安藤 うーん。難しい質問ですけど、これ以上のビールはないだろうなと思うのは、チェコの「ピルスナーウルケル」です。うちでも扱っているんですけど、工場から直で空輸してもらってます。
僕がビールにハマったきっかけはエールですけど、やっぱりビールを突き詰めていくと、どこまでいってもラガーに勝てないということに気づくんですよ。いわゆる醸造技術が全然違うからです。
よく言うのは、エールビールって足し算なんですよ。いろんなものを入れた味の多いビール。逆にラガービールは引き算。必要ないものを全部そぎ落としているんです。でも、それを作ろうと思ったら、巨大な設備と高度な醸造技術がないと無理なんです。で、じつはそのラガービールの醸造において、世界最高の技術力を持っているのが日本の4大メーカーなんです!
だから「影響を受けたビールはなんですか?」と聞かれれば、「ピルスナーウルケル」と答えますけど、醸造技術力の面で言えば日本の4大メーカーですね。
――こちらでもエビスを出していますが、なんというか……本当においしいですよね。
安藤 そう、ビールって美味しいんです。でも、扱い方で味は大きく変わります。僕が最初にお店の子に教えるのは。「思想」ですね。このビールはどんなホップを使ってとか、そんなことネットに書いてあるんで、どうでもいいんです。「ビールと向き合うということはどういうことなのか」っていう思想を教えます。ここまでやんないといけないんだぞって。
――たとえば、どんなことでしょう?
安藤 まず 「ビールを絶対に動かさない」こと。動かすと作り手のイメージする味から変わってしまいます。あとは「片付けの大事さ」。ビールを醸造してるところでは、仕事の8〜9割が掃除だといっても過言ではありません。
そして「自分が納得しなかったものは出さなくていい」ということ。うちの店では、お客さんにビールを提供できるようになるまで、営業時間を使って特訓する日をもうけるんです。その日はバイト代は出ませんが、いくらでも注いで、いくらでも飲んでいいことになっています。もちろん強制ではなく、本人が希望した場合のみですけどね。

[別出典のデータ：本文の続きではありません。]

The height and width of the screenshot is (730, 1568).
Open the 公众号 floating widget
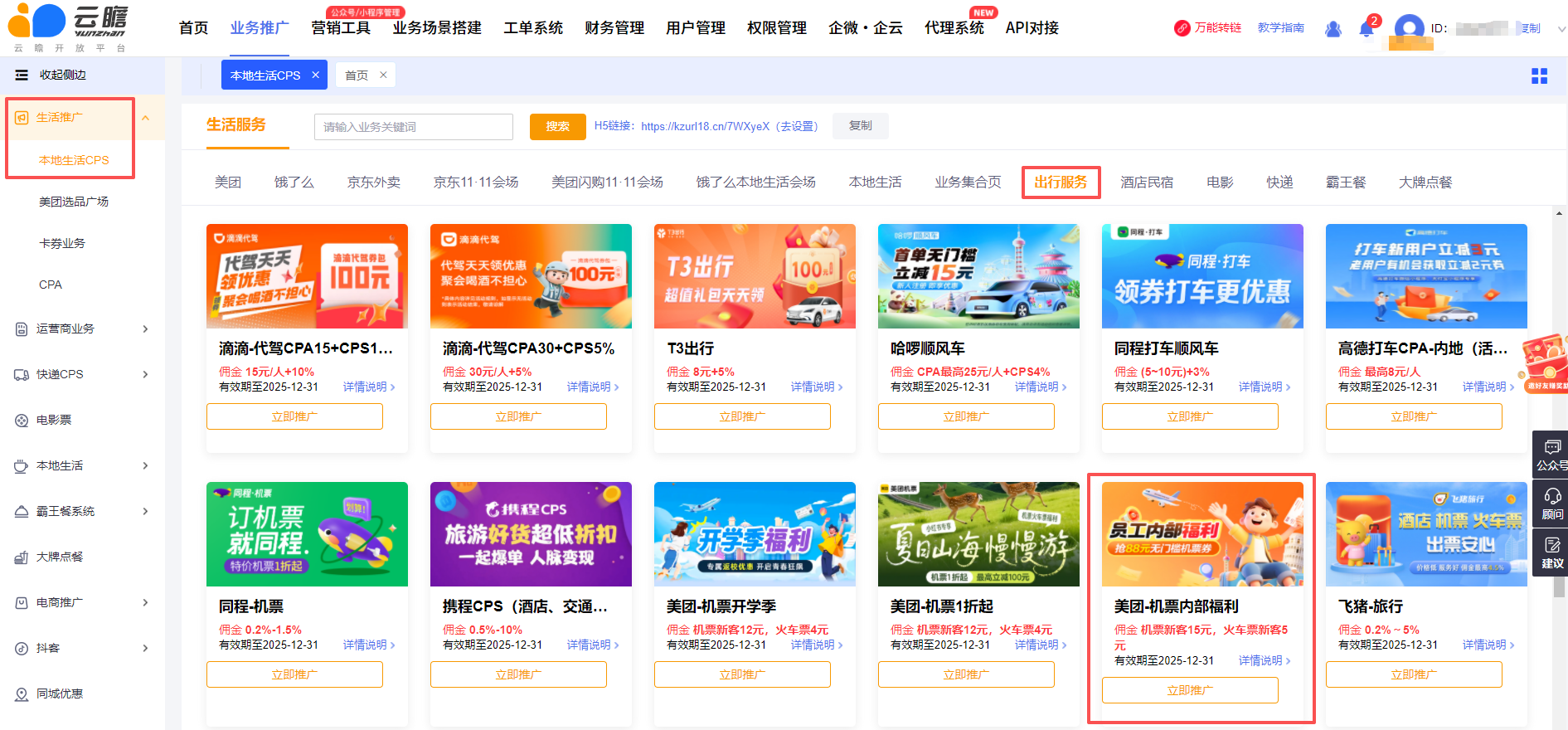pos(1551,454)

そこで“なんかうまく注げたな”と思ったら、お客さんに出さなくていいから自分で飲めと。逆に失敗したときも飲む。その違いを舌に叩き込んでほしい。根本にあるのは「毎回、確実に同じクオリティじゃないと駄目だ」ということです。“1回ぐらいいいか”と思ったら、そこからダメになっていきますから。
――注ぎ方はどうやって教えるんですか?
安藤 何も言わないですね、つぎ方に関しては。どうしたら美味しいかの答えがあるんだったら教えますけど、答えなんてない。僕には僕が一番美味しいと思うやり方があって、それが僕の答えです。でも、それは他の人にとっては違うかもしれないし、お客さんにとっても違うかもしれない。
答えを見つけようとすることが大事なんです。店の子にはこう言ってます。「Don’t think beer(ドントシンクビール)」。1000回ぐらい繰り返すと、だんだんわかってきます。
100年後のビールのために自分たちがいる
――今年、横浜に新店舗を出店予定だったりと幅広く活動を続けています。今後の展開や野望、なんでもいいので教えてください。

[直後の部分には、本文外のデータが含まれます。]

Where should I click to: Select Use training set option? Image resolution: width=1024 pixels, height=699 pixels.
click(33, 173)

安藤 自分はただのビールが大好きな人です。でも、新しいビールとかには一切興味がないんです、そう言い切れるくらい飲み尽くしてきました。今から生まれてくるビールで、僕の人生を変えるぐらいの感動を与えてくれるものは、もうないでしょう。
だからこそ、自分が今まで大切にしてきたビールがなくなってしまうことが寂しいんです。ビールカルチャーであったり、ビールブランドもどんどん消えていく。最近では国内の大手メーカーのビール工場が2つもなくなりました。今、僕たちが動かないと、日本のビール文化は残らないと思うんです。
――そこで掲げたのが「100年後のビールのために」というコンセプトですね。
安藤 日本でビールが一番飲まれていたのは、昭和30年代ぐらい。高度経済成長期が始まったときぐらいなんですよ。あの頃のビールサーバーを作るプロジェクトも進めています。
僕はね、もうこれ以上、ビールに期待することは何もないんです。これは決してネガティブな意味ではなくて、これまでに十分よくしてもらったんです。ビールは僕の人生を変えてくれたし、支えてくれた。だから、ビールに恩返ししたいなと思っているんです。そして、100年後もビールにワクワクする人を増やしたいですね。